Design for complete testability and fault diagnosis of programmable logic arrays

Abstract

This thesis presents a systematic procedure for converting a programmable logic array (PLA) with untestable faults into a completely testable PLA. In such a PLA, all modeled faults - including crosspoint faults, bridging faults, and stuck faults - are guaranteed to be testable. It is first demonstrated that PLA minimization alone does not eliminate all untestable crosspoint faults. The concept of control inputs is introduced to design crosspoint-irredundant PLAs, and a condition for their construction is derived using covering row sets. The problem of minimizing control inputs is formulated as a non-standard set covering problem and transformed into a familiar problem involving maximal compatibles. A depth-first tree search algorithm with a lower bound heuristic is developed to find a minimal cover, and an upper bound on control inputs is also established. The resulting PLA is analyzed to identify stuck and bridging faults that remain untestable or are not guaranteed to be detected by crosspoint fault test sets.
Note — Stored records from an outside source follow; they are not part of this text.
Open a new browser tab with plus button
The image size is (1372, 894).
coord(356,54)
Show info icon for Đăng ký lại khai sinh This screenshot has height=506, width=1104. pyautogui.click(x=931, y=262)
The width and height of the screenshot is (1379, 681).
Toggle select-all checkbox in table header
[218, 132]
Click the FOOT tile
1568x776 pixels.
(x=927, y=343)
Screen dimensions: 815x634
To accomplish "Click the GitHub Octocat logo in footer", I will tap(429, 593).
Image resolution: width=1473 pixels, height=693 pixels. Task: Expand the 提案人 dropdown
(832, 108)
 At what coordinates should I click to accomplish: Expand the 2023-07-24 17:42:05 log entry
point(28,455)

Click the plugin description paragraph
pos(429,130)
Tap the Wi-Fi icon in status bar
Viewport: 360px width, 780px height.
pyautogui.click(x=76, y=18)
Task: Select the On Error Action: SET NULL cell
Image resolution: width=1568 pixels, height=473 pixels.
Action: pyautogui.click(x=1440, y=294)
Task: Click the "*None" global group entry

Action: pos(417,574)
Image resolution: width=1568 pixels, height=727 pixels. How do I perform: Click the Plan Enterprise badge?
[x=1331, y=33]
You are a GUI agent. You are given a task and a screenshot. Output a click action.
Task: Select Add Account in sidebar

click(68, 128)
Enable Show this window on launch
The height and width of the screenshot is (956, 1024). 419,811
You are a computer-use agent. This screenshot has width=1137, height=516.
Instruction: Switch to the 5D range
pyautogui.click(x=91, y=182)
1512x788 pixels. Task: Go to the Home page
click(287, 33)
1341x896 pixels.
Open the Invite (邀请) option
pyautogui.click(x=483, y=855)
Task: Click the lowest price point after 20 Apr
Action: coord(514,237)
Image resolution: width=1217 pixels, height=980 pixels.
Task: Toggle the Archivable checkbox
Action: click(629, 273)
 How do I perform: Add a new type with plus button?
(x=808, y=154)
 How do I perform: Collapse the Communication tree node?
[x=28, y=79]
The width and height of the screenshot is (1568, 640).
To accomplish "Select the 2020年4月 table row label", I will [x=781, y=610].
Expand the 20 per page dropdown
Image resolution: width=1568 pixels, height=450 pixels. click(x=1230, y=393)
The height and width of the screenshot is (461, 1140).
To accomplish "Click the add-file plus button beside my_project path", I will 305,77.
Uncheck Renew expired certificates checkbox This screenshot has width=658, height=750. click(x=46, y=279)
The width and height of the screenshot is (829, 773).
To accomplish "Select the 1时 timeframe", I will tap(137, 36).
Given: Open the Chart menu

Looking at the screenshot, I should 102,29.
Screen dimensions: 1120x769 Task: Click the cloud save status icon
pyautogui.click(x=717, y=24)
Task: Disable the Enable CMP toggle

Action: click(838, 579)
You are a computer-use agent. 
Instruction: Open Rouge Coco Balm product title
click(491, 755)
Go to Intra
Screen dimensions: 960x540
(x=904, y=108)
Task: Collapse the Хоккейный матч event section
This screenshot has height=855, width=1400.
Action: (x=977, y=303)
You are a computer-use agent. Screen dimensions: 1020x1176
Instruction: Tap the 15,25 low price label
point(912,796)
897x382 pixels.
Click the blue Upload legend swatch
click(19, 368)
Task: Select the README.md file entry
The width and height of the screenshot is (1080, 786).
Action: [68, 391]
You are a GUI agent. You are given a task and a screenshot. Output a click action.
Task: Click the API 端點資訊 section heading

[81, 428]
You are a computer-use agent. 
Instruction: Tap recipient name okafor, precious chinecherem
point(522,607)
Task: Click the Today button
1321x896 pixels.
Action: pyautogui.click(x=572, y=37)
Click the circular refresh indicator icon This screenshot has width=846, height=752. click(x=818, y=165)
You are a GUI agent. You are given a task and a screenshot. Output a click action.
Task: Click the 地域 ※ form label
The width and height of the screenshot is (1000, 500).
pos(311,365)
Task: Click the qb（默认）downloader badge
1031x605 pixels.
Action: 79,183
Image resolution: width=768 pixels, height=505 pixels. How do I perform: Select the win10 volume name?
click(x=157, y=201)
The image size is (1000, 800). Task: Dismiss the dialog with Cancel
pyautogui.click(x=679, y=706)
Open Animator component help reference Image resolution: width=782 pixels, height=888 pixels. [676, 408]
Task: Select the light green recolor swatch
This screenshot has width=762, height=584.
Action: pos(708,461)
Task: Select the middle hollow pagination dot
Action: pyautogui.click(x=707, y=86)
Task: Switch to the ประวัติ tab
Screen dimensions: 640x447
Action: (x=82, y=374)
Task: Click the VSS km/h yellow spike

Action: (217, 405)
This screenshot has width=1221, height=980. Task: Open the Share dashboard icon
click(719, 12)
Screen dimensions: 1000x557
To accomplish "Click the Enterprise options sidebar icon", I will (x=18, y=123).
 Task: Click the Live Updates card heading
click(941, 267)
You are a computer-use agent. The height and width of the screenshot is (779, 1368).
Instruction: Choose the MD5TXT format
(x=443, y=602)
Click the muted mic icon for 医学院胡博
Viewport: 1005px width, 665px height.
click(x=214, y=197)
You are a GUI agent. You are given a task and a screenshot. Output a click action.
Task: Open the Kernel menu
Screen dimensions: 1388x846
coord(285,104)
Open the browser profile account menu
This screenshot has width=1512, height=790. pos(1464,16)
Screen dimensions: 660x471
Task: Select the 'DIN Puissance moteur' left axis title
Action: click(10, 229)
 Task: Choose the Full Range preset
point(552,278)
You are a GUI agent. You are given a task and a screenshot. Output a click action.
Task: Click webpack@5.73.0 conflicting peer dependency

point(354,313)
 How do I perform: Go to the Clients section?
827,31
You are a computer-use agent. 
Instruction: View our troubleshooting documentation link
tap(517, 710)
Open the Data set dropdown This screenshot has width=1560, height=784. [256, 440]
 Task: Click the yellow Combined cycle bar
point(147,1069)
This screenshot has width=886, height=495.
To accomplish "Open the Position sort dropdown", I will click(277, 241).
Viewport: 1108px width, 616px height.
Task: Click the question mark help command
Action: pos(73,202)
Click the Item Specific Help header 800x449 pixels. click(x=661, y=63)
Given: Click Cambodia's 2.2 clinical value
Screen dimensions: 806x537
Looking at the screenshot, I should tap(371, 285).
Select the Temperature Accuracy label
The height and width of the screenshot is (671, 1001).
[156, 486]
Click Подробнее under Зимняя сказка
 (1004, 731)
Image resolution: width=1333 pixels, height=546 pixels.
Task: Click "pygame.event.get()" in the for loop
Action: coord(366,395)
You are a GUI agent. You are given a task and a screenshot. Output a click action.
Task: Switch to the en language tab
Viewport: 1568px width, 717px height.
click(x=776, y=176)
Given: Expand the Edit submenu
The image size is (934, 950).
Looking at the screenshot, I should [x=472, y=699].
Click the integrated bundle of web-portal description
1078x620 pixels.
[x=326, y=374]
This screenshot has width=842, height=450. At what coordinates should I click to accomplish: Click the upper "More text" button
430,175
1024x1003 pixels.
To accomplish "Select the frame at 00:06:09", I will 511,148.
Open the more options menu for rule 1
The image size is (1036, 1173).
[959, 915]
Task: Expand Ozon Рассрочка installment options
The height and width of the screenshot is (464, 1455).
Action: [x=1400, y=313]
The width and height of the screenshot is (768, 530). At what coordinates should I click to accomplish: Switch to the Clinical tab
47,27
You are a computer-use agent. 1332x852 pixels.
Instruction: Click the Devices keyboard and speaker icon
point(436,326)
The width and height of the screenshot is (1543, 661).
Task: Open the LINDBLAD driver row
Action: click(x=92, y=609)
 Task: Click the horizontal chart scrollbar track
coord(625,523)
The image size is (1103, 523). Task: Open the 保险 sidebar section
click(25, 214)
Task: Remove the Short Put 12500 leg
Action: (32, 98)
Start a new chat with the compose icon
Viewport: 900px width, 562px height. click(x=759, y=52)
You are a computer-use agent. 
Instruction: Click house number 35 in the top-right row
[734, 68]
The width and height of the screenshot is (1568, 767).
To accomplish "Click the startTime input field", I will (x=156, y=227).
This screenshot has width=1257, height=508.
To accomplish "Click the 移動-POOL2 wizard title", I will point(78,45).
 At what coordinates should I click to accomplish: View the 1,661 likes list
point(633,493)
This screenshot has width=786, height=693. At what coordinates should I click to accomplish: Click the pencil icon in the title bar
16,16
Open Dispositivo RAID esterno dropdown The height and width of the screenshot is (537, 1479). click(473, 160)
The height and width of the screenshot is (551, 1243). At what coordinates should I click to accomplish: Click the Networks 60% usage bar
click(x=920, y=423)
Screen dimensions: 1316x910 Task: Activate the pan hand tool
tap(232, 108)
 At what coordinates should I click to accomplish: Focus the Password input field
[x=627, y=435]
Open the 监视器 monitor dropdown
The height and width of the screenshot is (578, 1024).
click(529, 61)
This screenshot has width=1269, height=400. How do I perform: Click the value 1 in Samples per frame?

Additional hardware is proposed to eliminate these faults, resulting in a completely testable PLA. Both AND-type and OR-type bridging faults are considered. It is shown that such a PLA is easily testable, as a test set for crosspoint faults suffices to detect all stuck and adjacent bridging faults. A secondary objective of the thesis is the development of an online algorithm for locating crosspoint faults in a PLA. The algorithm identifies a fault set based on the response to a failed test input and provides an upper bound on the number of faults in the set. An adaptive procedure followed by a functional equivalence test is used to locate the fault equivalence class.